Вера затихает, поднимается послушно, идет послушно по темному песку аллеи. Куда-то идет – не знает.

«Да вот уже дом с круглым балкончиком и… Домой. Что там? А если проснется мать? А если не проснется?»

Отмахивается: нет, забыть об этом. Нарочно говорит себе:

– А у него дрожали руки. Да, дрожали. Милые волосики на бороде – мои, мои. Я сошла с ума, я сошла с ума.

Идут по пустой лунной улице. По белым плитам бегут впереди две черные тени. Тревожно изламываются, взбираются на белые парапеты домов и мерцают оттуда: не ходи, не ходи.

Уже поздно: пришли. Громко стучит сердце у Веры – будто кто идет одиноко по улице лунной и звонкой. Оборачивается Вера назад, лицом к луне и к нему:

– Вот – пришли. Там темно – это ничего. Мы зажжем огонь. Вы ведь зайдете. Я одна живу, никого нет.

Над двором стоит глухой лунный свет.

Шуршит под ногами сухой бурьян. Направо, посредине двора, вбит кол, низкий – так, до пояса. Зачем бы он? И тень от него падает поперек дороги.

– Да идите же, идите же, – говорит Вера. Чуть заметно к нему прижимается, отворяет дверь. Сердце мчится вперед – там что-то неисправимое, огненное, желанное. Задыхаясь, говорит ему:

– Мы тихонько будем, мы неслышно, как тени. Ведь правда?

И он отвечает странно-послушным Вере и похожим шепотом:

– Мы тихонько будем, мы тихонько будем.

Берет ее под руку, идет с нею в залу по скрипящим чуть-чуть половицам. Пусто и тихо в зале.

Вздрагивает Вера, отворачивается от двери в спальню: пусть где-то сзади будет все это. А теперь – скорее к нему.

– Вот мой любимый диван, – говорит Вера. – Идите, садитесь.

Месяц бежит за нею к дивану и рядом садится – белой согнутой тенью, с дрожащей головой – как у матери.

– Тут слишком пусто и слишком много луны, – говорит он. – Не хочется быть одному. Дайте-ка руку. Посидим так немного, и я уйду.

Садится он на диван рядом с белой тенью и берет за руку Веру. И они сидят в тишине трое, долго.

Нет, так странно сидеть – молча. Она, как безумная, сверкает и надвигается жарким дыханьем. Надо что-нибудь сказать ей, да. И говорит:

– Вера, подождите. У вас гребешки сейчас выпадут.

– Выпадут, выпадут? – говорит Вера. Чему-то улыбается, наклоняясь к нему, и нежная ложбинка на верхней губе становится у ней еще глубже.
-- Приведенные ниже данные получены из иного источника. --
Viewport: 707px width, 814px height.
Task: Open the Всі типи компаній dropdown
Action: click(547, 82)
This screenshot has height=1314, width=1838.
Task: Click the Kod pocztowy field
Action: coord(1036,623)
– Вы боитесь – выпадут? – говорит Вера. И вдруг вынимает гребешки и со стуком бросает, и душной волной разливаются волосы.
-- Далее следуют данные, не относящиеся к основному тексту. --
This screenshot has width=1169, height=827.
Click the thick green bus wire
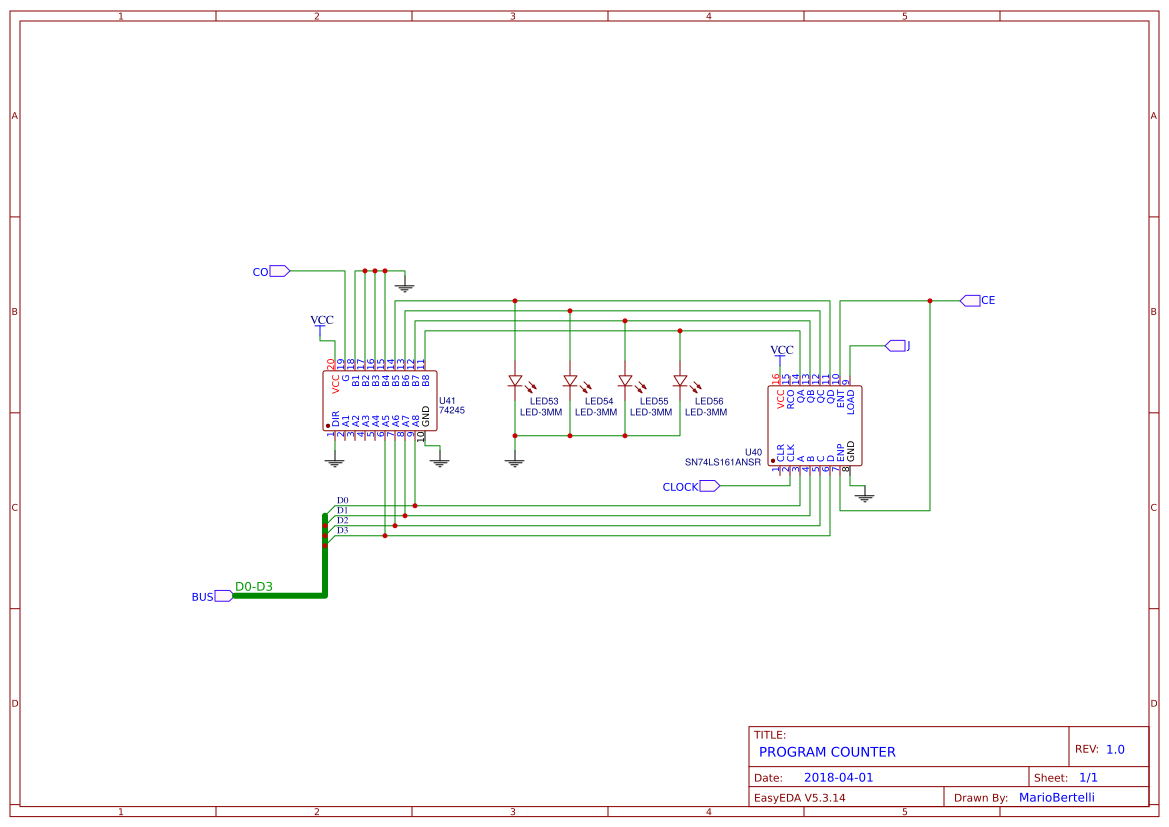(x=280, y=596)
Весело, безумно и горячо внутри. Теперь Вера может все. Вот – захочет и закричит громко, и будет говорить все, что думает. Или – вот: разденется и будет стоять перед ним. Убьет мать.

Кладет она руки на плечи к нему, громко смеется и говорит своими губами, раскрытыми, как сердце цветка:

– Ну, а теперь?

И кладет свои ноги к нему на колени. Вся – у него, прижалась, обвилась гибкими руками.